The car is presented in as-raced condition and is not currently running. It is the only Serenissima car to race at Le Mans (they intended to race the Jungla GT but it did not appear). Even still, it should command between $1,500,000-$2,000,000. Click here for more from Artcurial.

Update: Sold $4,786,229.

Coachbuilt 911 Convertible

1966 Porsche 911 Spyder by Bertone

Offered by Gooding & Company | Pebble Beach, California | August 25, 2018

Photo – Gooding & Company

The first Porsche 911 went on sale in 1964, replacing the 356 series of cars. Upon introduction, only a two-door coupe was offered. A removable-top Targa joined the lineup in 1966 and the first 911 convertible didn’t arrive on the scene until 1982. So what was a well-heeled Porsche fanatic to do in the 60s?
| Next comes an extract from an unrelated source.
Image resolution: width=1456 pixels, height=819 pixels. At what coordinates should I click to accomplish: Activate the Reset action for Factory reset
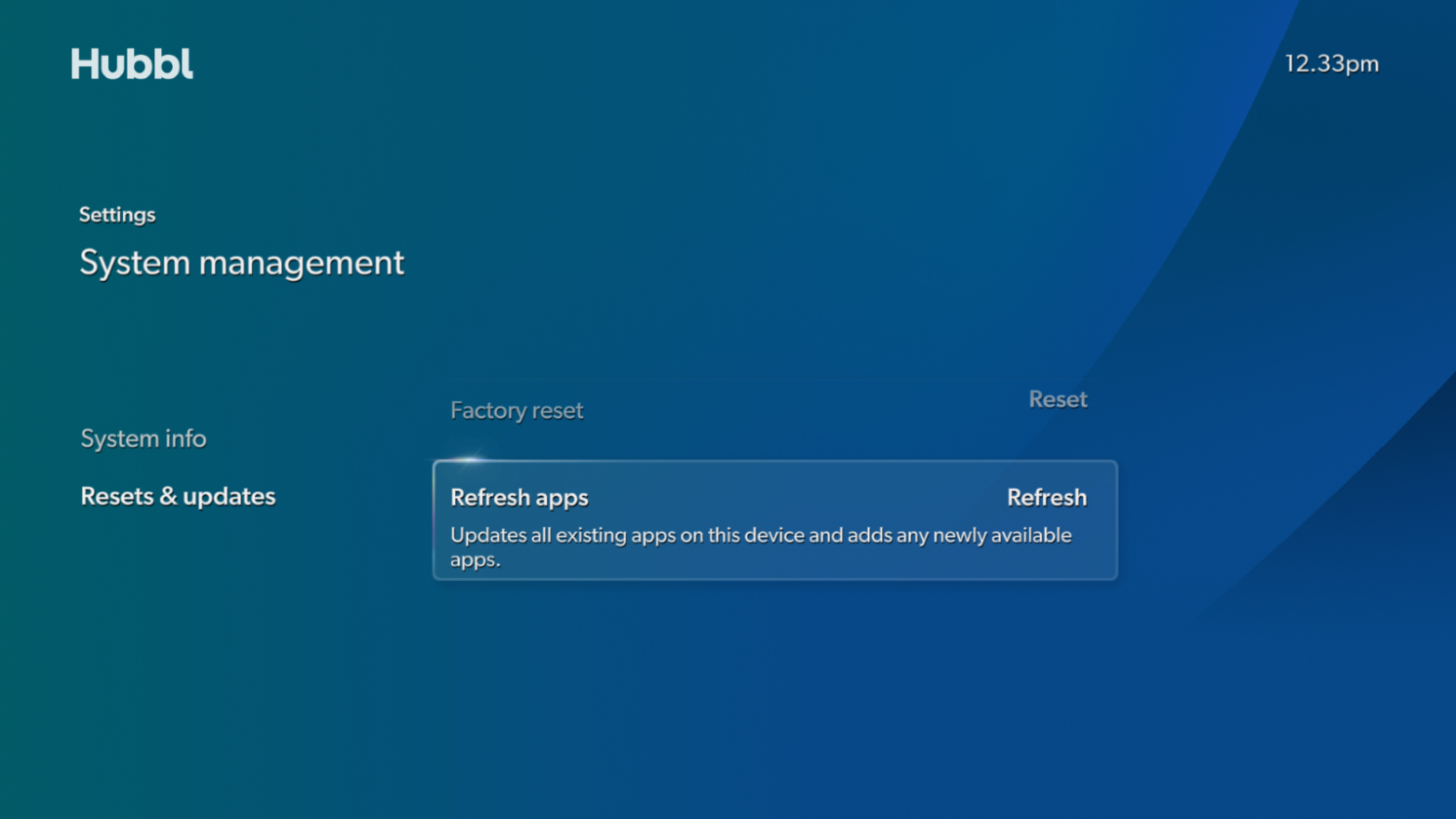coord(1058,399)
Let’s start by not forgetting that Karmann came up with a 911 Cabriolet Prototype in 1964. So then, in 1966, a Southern California Porsche dealer wanted an open-top 911 for his customers and commissioned Bertone to build one. They started with a bare 911 chassis, which did not include the “S” 160 horsepower, 2.0-liter flat-six that the car carries today. Back then it had a stock 130 horse variant.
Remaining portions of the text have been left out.